Supreme Court of Louisiana
Jul 17, 1931
136 So. 297 (La. 1931)

Opinion

No. 30674.

June 22, 1931. Rehearing Denied July 17, 1931.

Appeal from First Judicial District Court, Parish of Caddo; Robert Roberts, Judge.

Expropriation suit by the City of Shreveport against E.B. Herndon, Jr., and others. From the judgment, defendants appeal.

Judgment amended and, as amended, affirmed.

Herndon Herndon and Barksdale, Bullock, Warren, Clark Van Hook, all of Shreveport, for appellants.

Aubrey M. Pyburn, of Shreveport, for appellee.


This is an expropriation suit brought by the city of Shreveport to acquire title to 10.31 acres of land belonging to defendants for a site on which to locate an additional unit of its waterworks plant.

The jury found for plaintiff and fixed the value of the land at $500 per acre, or $5,155 for the tract, and rejected defendant's demand for damages to the remaining portion of the tract. There was judgment in accordance with this finding, and defendants appealed.

The right of the city to expropriate the land involved is now conceded, and defendants have waived their claim for damage to the remaining portion of the tract, so that the the only question before this court is whether defendants have been allowed adequate compensation for the land taken.

They contend that the actual, true value of the land before the contemplated improvement was proposed, was $1,000 per acre, and they ask that the award be increased to that amount.

These defendants owned a tract of land consisting of 28 acres, located about four miles from the courthouse in Shreveport, and on the edge of the city limits. There are no improvements on the land nor has it ever been cultivated. It lies adjacent to the right of way of the Kansas City Southern Railroad on one side and a paved highway on the other. Its proximity to the railroad makes it suitable for factory sites and for the location of industrial plants. The tract can be subdivided into lots and used for residential purposes, although it is hilly and broken, with ravines traversing portions of it. It is adjacent or near to that portion of the city inhabited almost exclusively by colored people, and the witnesses all say it could be developed as a negro subdivision and settlement, and some of them say that if it were subdivided into lots, the lots, or some of them at least, might be sold to negroes, although the testimony is to the effect that there is little demand, if any, at the present time for such lots, especially in view of the fact that there are many such lots now on sale at reasonable prices in negro settlements nearer the city. There is no testimony showing that there is any present demand for factory sites in that vicinity. It does not appear that there have been any recent sales of similar property in that immediate vicinity, except a lot sold to the railroad company and one to a gas company. But the prices paid for these lots, located as they are, furnished no basis for an estimate of the value of the land expropriated; the lots sold being small in area and so situated as to make them necessary for the purposes desired.

Therefore the value of this property is uncertain and as to what it may eventually be worth depends upon the growth and development of the city. As some of the witnesses expressed it, it is property which "may come in later."

The 10-acre plot needed by the city is rectangular in shape and is practically in the center of the main tract. It has a frontage of about 600 feet on the railroad and runs back to the Gas Center road, which is paved.

It is contended by the city that from the standpoint of desirability for residence lots the plot of land desired is below the average of the whole tract, due to the fact that it is more broken and portions of it lower than the surrounding territory. It is true that the land sought embraces the lowest portion of the entire tract, but the testimony shows that all of it can be used for residence lots, and due to the fact that it has considerable frontage both on the railroad and the paved highway our conclusion is that as to value it is a fair average of the entire tract.

**TASK DIRECTIONS**: Return the part of the Shreveport expropriation opinion between "June 22, 1931." and "as amended, affirmed.", inclusive, copied word for word. Rely solely on the Shreveport expropriation opinion above.

**RECORD EXCERPTS**:
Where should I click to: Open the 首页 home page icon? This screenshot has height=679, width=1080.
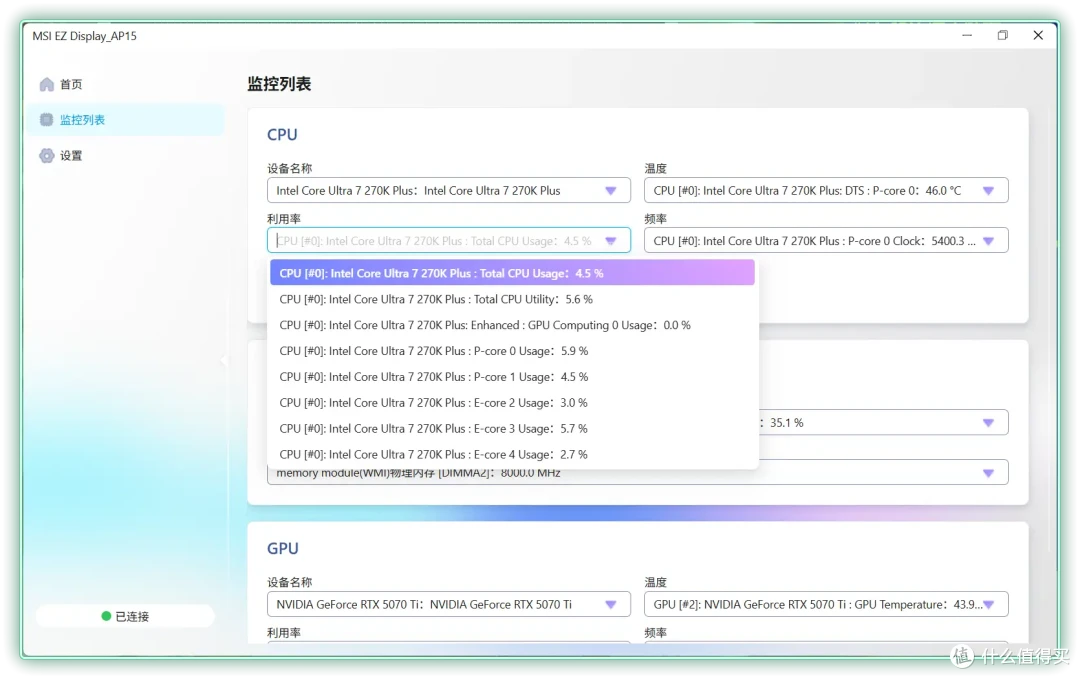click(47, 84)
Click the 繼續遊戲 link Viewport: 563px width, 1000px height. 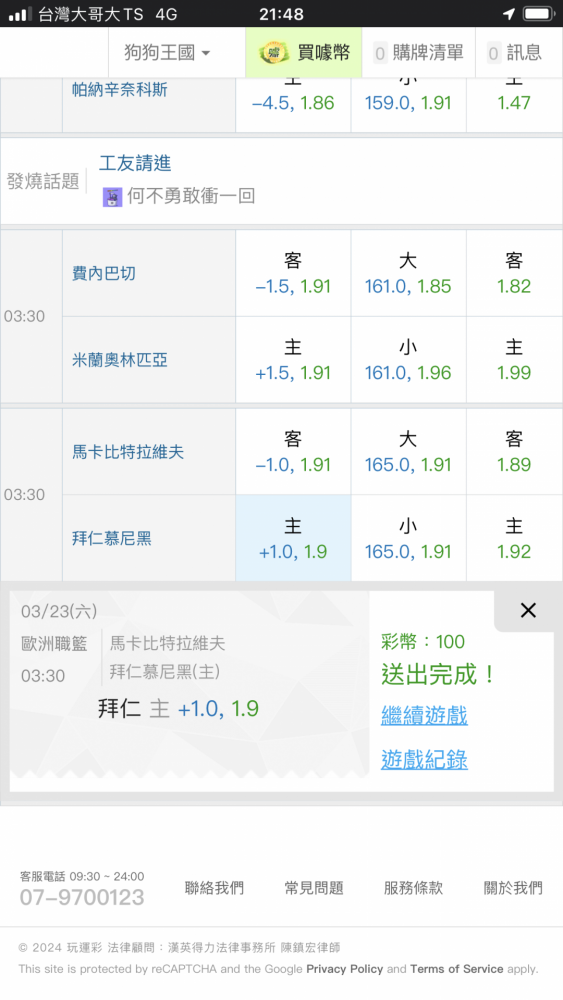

* * *

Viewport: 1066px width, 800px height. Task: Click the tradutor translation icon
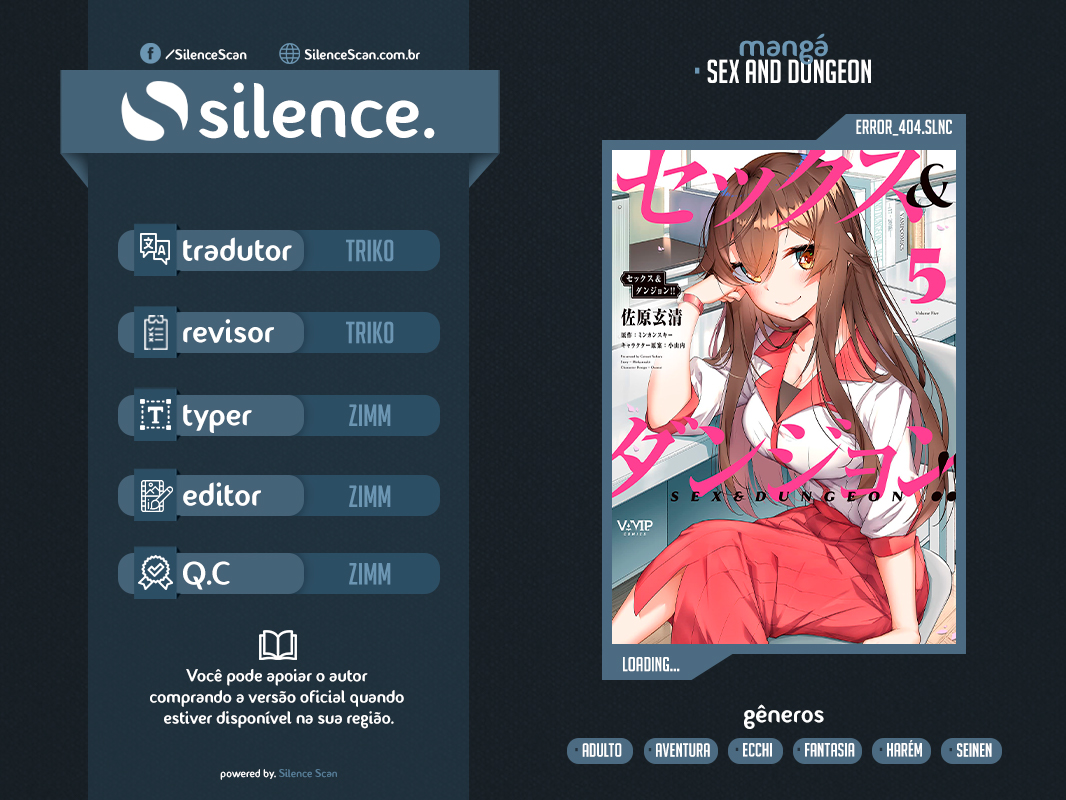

**RESULT**:
June 22, 1931. Rehearing Denied July 17, 1931.

Appeal from First Judicial District Court, Parish of Caddo; Robert Roberts, Judge.

Expropriation suit by the City of Shreveport against E.B. Herndon, Jr., and others. From the judgment, defendants appeal.

Judgment amended and, as amended, affirmed.